Manal al-Sharif, a Saudi women’s rights activist, is the author of “Daring to Drive: A Saudi Woman’s Awakening.”
My first encounter with his writings was in 2011, year one of the Arab Spring, in Al-Hayat, the Saudi newspaper that we both wrote for. In his columns, he called for seizing the moment and pushed for reforms within Saudi Arabia. For his courageous views, he was banned from writing and tweeting for more than a year. After declaring allegiance to the new crown prince in his first tweet after a year of silence, he was banned again for good in September 2017 for tweets deemed empathetic to the Muslim Brotherhood, and for questioning the arrests of some of the prominent Saudi clerics, and others, that were carried out that same month. Things then escalated and resulted in Khashoggi’s departure from Saudi Arabia for fear of arrest and imprisonment.
I don’t know if it was fate or coincidence that we were both given the opportunity to voice our views in the same newspaper again, this time the Washington Post.

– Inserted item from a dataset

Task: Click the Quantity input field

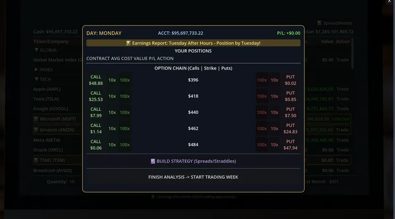Action: pos(72,182)
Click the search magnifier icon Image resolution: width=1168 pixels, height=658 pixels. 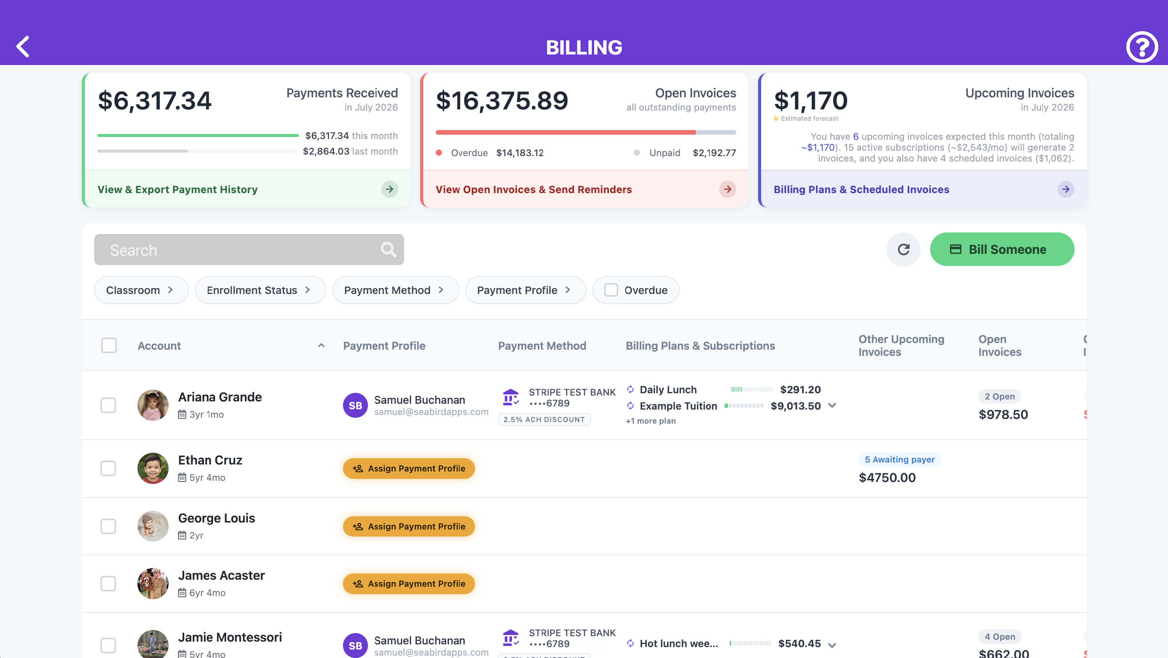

Finally, we could write uncensored. The power of self-imposed exile is that you can finally write openly without fear of prosecution. Little did we know that safety was still not guaranteed, that it could lead to a disappearance.
Jamal once emailed me a horrific tweet sent to him after he openly supported our campaign #Women2Drive. The tweet wished that I run over Jamal with my car, then crash into a wall and die. This is how the world would be relieved from Manal and Jamal, it said.
Jamal, in his kindest words, advised that I ignore such people and continue driving safely. His support — at a time when everyone else was silenced or too scared to talk — meant everything to me.
He wrote one of his most powerful recent pieces after attending the Oslo Freedom Forum, where human rights activists and dissidents from around the globe are given a podium to tell their stories. In the piece, he questioned if it was still worth it to speak up in this unjust world: “The frustrating thing here is not only the repetition and similarity of the stories, as if the tyrants were settling in from one poisoned well, but the indifference of the world.”
Saudi dissidents living abroad have long feared the overreach of the authorities. There are reports of abductions but no assassination yet, to the best of my knowledge. It’s all part of a state-run plan to silence criticism of the Saudi leadership.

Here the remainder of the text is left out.